The consequences are even worse for the countries that export their workers. Rather than staying home and committing their knowledge and sweat to developing the economies of their homelands, they take their skills abroad and send home only the byproducts of their efforts. That model is expedient only so long as there is a foreign market for their labor. For many countries on the receiving end, remittances now account for substantial portions of their GDP.
Inevitably, there comes a time when the market for that labor dries up – whether it is the normal ups and downs of global economies, or an unforeseen economic upheaval brought on by a pandemic or some other such crisis. When that happens, the remittances that keep struggling economies and family members back home afloat, dry up as well.
Because many countries have eschewed the sorts of economic and political reforms necessary to develop thriving economies, and opted instead for a model that relies on remittances, they have nothing to fall back on in times of global crisis.
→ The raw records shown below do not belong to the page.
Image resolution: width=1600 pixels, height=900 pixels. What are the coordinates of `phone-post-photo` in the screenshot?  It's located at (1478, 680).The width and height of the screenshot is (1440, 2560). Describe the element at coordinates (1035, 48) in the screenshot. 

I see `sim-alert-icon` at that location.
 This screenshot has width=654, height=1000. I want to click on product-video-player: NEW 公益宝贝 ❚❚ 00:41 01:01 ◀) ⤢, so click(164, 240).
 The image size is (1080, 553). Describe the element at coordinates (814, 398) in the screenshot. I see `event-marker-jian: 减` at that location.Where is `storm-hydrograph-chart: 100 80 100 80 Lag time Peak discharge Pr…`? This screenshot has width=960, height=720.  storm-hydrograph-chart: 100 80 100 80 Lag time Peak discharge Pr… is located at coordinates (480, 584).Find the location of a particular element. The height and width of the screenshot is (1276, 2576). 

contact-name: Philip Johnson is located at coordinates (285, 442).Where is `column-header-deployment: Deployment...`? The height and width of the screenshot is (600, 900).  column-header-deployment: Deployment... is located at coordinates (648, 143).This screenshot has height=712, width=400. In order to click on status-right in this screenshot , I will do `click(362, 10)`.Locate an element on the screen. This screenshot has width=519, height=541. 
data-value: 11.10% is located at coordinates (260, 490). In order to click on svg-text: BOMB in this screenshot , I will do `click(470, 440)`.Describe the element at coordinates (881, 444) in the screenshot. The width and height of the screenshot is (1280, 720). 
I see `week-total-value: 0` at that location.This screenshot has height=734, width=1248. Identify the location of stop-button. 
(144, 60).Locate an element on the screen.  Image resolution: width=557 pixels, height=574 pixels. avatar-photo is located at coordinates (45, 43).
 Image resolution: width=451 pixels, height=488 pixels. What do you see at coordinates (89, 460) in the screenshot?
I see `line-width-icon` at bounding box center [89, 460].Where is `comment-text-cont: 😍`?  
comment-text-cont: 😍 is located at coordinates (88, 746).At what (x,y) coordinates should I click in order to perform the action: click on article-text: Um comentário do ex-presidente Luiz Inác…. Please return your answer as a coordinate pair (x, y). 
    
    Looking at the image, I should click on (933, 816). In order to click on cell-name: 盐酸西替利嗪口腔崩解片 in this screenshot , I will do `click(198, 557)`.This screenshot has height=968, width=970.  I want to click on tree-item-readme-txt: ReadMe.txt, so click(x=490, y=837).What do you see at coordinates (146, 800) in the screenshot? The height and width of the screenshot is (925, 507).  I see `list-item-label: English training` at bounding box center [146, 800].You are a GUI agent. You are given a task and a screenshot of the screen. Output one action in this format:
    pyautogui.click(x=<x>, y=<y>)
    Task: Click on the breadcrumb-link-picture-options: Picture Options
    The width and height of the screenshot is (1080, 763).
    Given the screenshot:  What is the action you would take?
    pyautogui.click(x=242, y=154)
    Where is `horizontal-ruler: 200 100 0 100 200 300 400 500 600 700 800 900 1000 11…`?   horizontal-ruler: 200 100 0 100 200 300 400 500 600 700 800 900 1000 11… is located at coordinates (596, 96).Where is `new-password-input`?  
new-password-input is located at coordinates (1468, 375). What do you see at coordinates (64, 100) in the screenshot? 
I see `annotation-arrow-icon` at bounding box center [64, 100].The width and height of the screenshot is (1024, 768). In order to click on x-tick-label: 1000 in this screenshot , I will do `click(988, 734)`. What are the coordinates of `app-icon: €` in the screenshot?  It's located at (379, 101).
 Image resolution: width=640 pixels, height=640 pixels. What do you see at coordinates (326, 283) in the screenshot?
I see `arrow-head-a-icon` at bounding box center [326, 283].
The ironic effect of declining remittances due to Third World expatriates losing jobs, is likely to be even greater surges of economic migrants in search of a shrinking pool of jobs in developed countries.
A remittance-based economic model amounts to a lose-lose proposition: lost capital and jobs on one side of the equation, and lost development opportunities and unhealthy dependence on the other. The current global crisis will no doubt impose the greatest hardship on less developed nations that have come to depend on remittances. But it is also an opportunity. Recognizing the tenuousness of a remittance-based economic model, the crisis can be a chance for developing nations to focus on reforming political and economic systems, and investing in domestic production.
Likewise, the pandemic and its economic fallout is an opportunity for countries like the United States. It is a chance to end our addiction to low-wage foreign labor and invest in workers who have been idled by the economic crisis as well as those who have been marginalized by decades of reliance on foreign labor. And it is an opportunity to encourage reforms and development in the sending nations, rather than enabling the status quo.
In a global economy, there will always be legitimate circumstances in which workers from one country fill jobs in another. But exporting workers and importing remittances is not a viable or healthy economic model. It is an unsustainable scheme whose flaws are again being exposed by the current global crisis.
Ira Mehlman is media director at the Federation for American Immigration Reform (FAIR).